Unnötige Operationen und Behandlungen verstoßen zumindest gegen die Berufspflicht von Ärzten. In den neuen Regeln kommen sie nicht vor. Aber wenn der Arzt hierfür Geld erhält, kann er sich trotzdem wegen Korruption strafbar machen. Und noch etwas ganz fundamentales: Er riskiert eine Strafe wegen Körperverletzung.

 

Welche Kooperationen im Gesundheitsmarkt sind nun strafbar?

Die berufliche Zusammenarbeit ist gesundheitspolitisch gewollt und liegt im Interesse des Patienten. Erlaubt sind etwa sogenannte vergütete Anwendungsbeobachtungen, die der Sammlung von Erkenntnissen über die Anwendung von Arzneimitteln dienen. Dann bekommen Ärzte eine sachgerechte Entschädigung, weil sie der Pharmaindustrie ihre praktischen Erfahrungen aufschreiben. Das liegt im Patienteninteresse. Darüber hinausgehende Honorare sind indes problematisch.

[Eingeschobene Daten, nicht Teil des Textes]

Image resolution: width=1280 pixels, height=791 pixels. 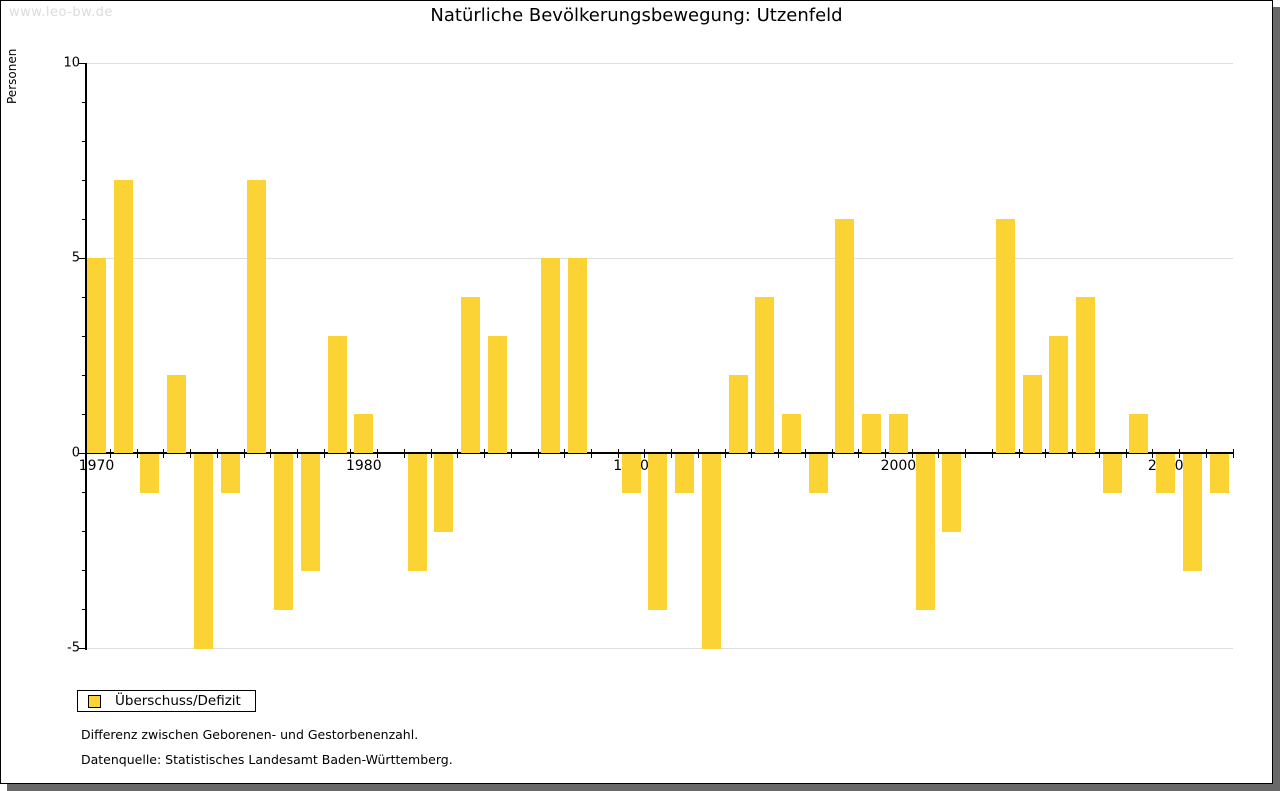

Auch Kooperationsvereinbarungen zwischen Ärzten und Kliniken über die Durchführung von Behandlungen vor und nach Klinikaufenthalten sind erlaubt. Bezahlen dürfen die Hospitäler aber nur für einen zusätzliche Aufwand des Arztes und die von ihm erbrachte Leistung, die sie selbst daraufhin nicht mehr erbringen müssen. Die er ihnen also abnimmt. Die Kliniken dürfen auf gar keinen Fall verdeckte Prämien undsoweiter zahlen. Ärzte, Pharmaunternehmen und Krankenhäuser haben genau zu prüfen, ob sie sich in noch erlaubten Sphären befinden.

Ab wann müssen die Akteure im Gesundheitswesen mit strenger Strafverfolgung rechnen?

Bundestag und Bundesrat haben das Gesetz jetzt beschlossen. Es wird nun ausgefertigt, der Bundespräsident muss es unterzeichnen, und dann wird es im Bundesgesetzblatt veröffentlicht. Es tritt also bald in Kraft. Erste Verfahren wird es aber nicht sofort geben. Denn die Regeln sind nicht rückwirkend anwendbar – eine Rückwirkung kennt das Strafrecht nicht. Aber es wird nicht lange dauern, bis die Staatsanwälte auf den Plan treten. In manchen Bundesländern hat man sich schon gerüstet: So wurden etwa in Bayern und Thüringen Schwerpunktstaatsanwaltschaften zur Verfolgung von Korruption im Gesundheitswesen eingerichtet und bundesweit werden weitere folgen.

Was raten Sie Ärzten denn jetzt?

Sie müssen Kooperationen und Zuweisungsabsprachen genauestens prüfen. Die Sachgerechtigkeit der Auswahl etwa von Laboren muss im Zentrum stehen und auch dokumentiert werden. Wer an der Beauftragung Dritter – Labore, Ärzte – verdient, macht sich schon verdächtig. Hingegen sind Kooperationen auch weiterhin gewollt – sie sind nicht per se unzulässig. Sie müssen nur richtig ausgestaltet sein.